::: Materials provided :::

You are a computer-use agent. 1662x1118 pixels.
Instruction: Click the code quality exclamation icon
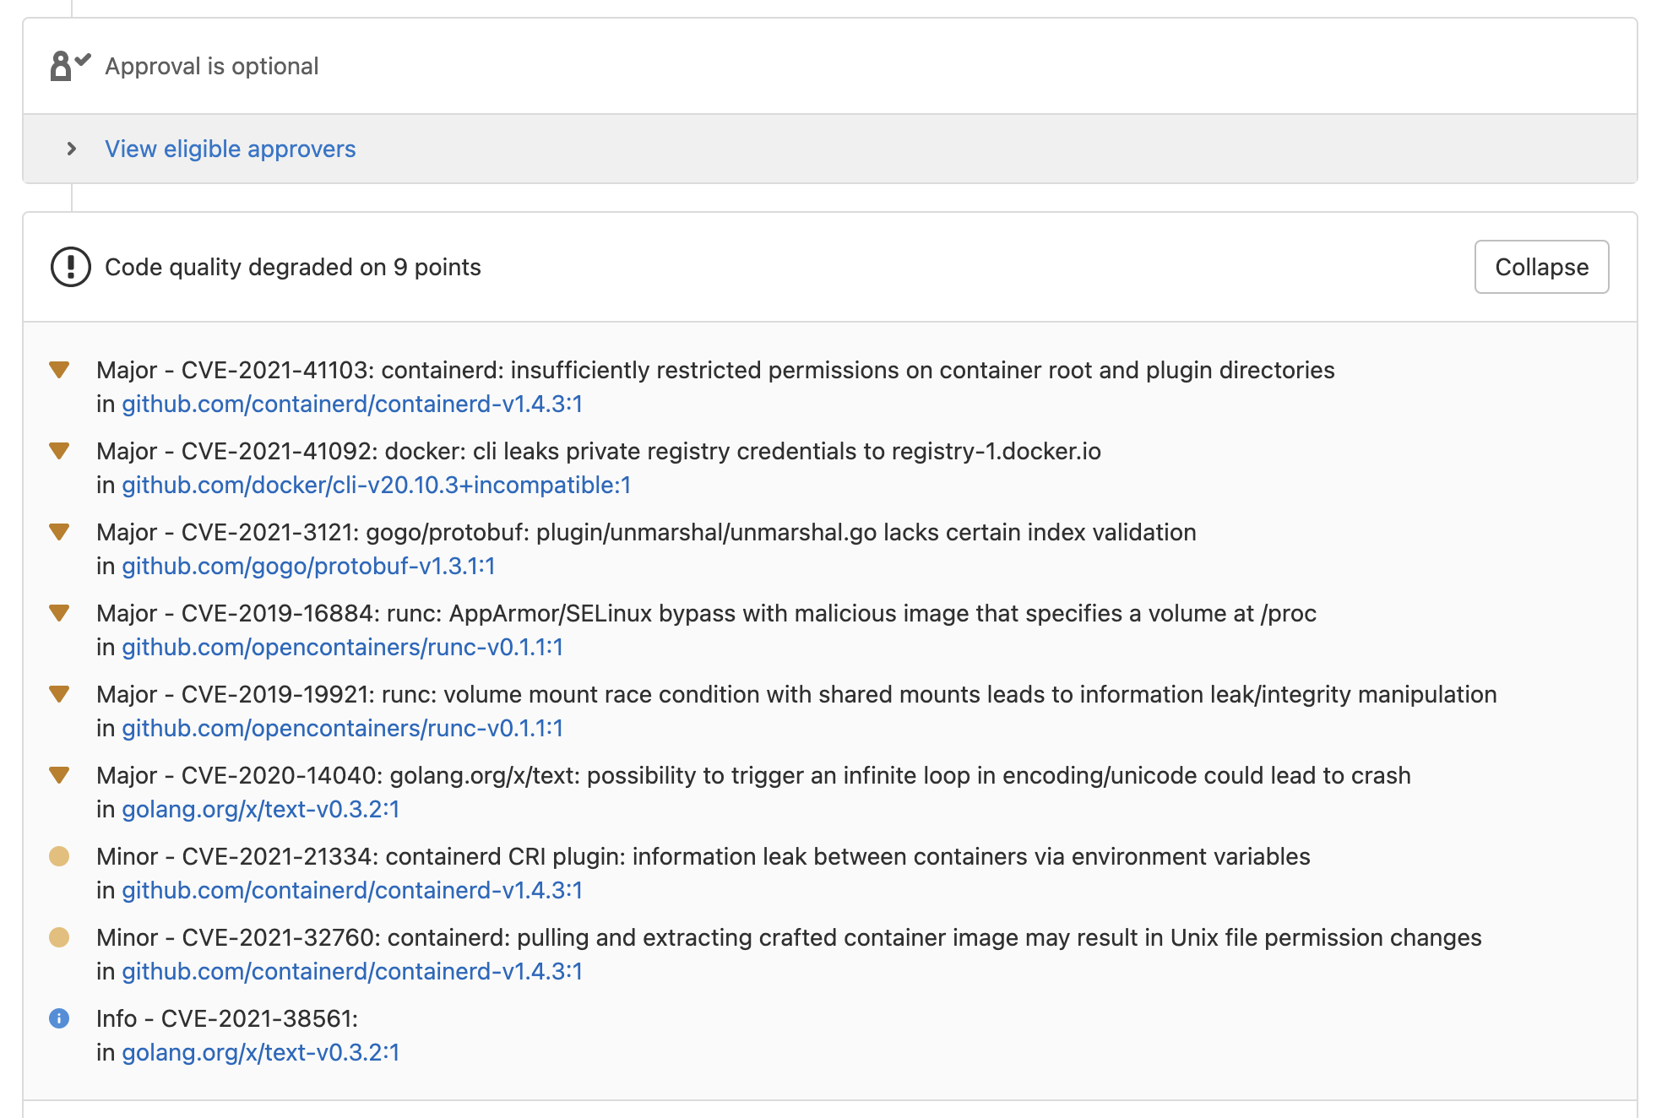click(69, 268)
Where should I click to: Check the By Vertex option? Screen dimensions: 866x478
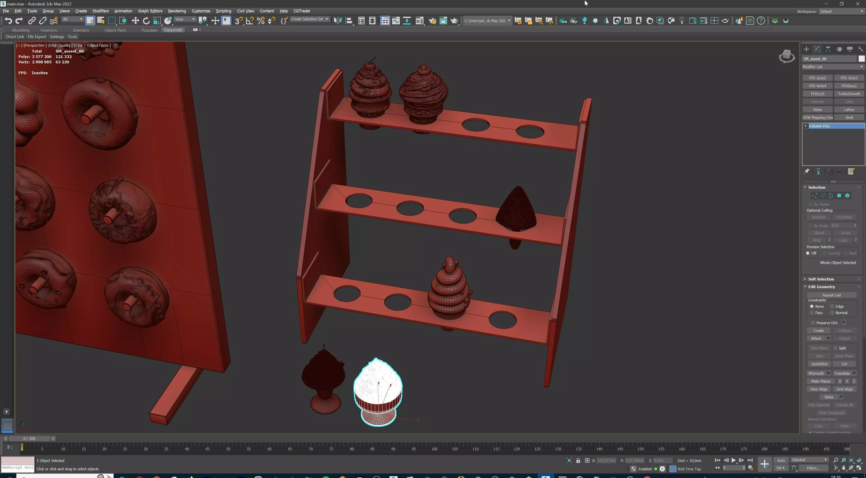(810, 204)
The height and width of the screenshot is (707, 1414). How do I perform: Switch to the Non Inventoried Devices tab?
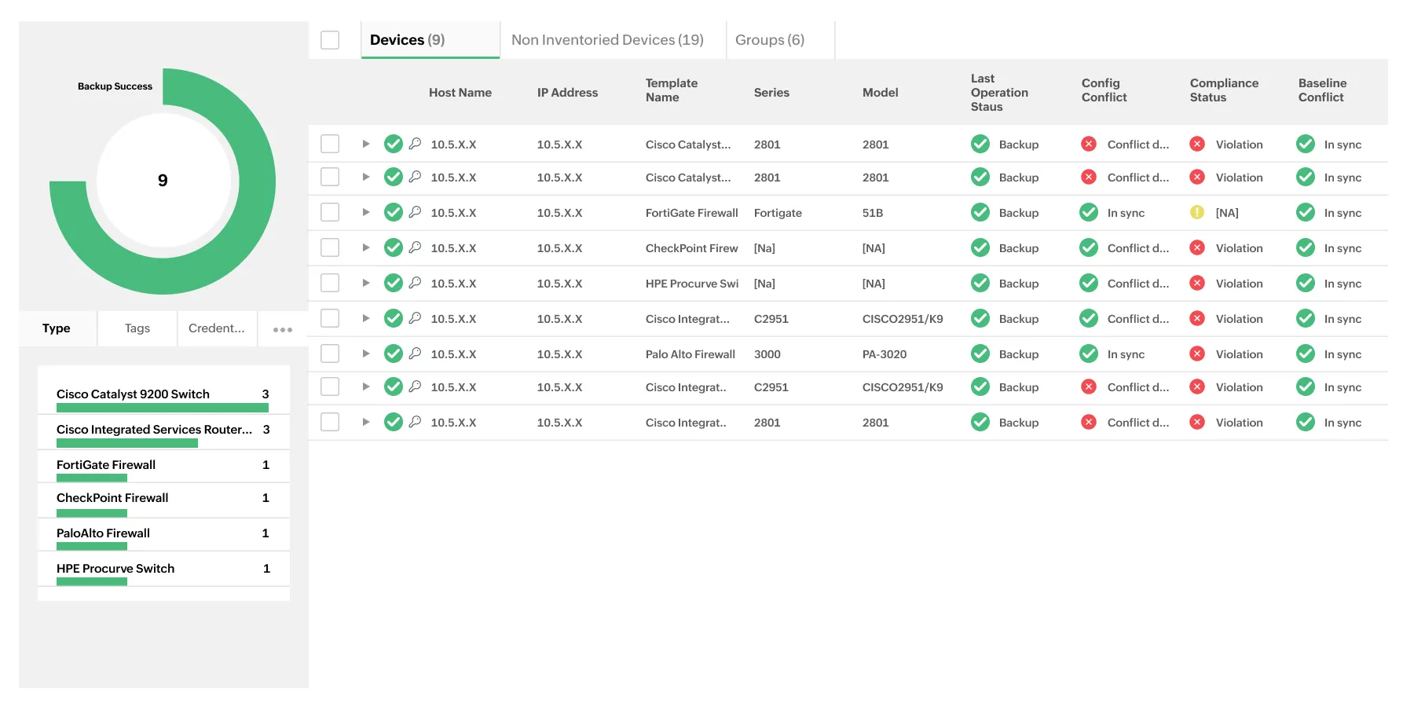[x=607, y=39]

:::

**What is expected:**
Exactly the lines from the one containing "Where should I" through the end of the data above: repeat those, both ends included, and nothing else. Skip the pictures.

**Answer for the task:**
Where should I click to: Check the By Vertex option? Screen dimensions: 866x478
(810, 204)
The height and width of the screenshot is (707, 1414). How do I perform: Switch to the Non Inventoried Devices tab?
[x=607, y=39]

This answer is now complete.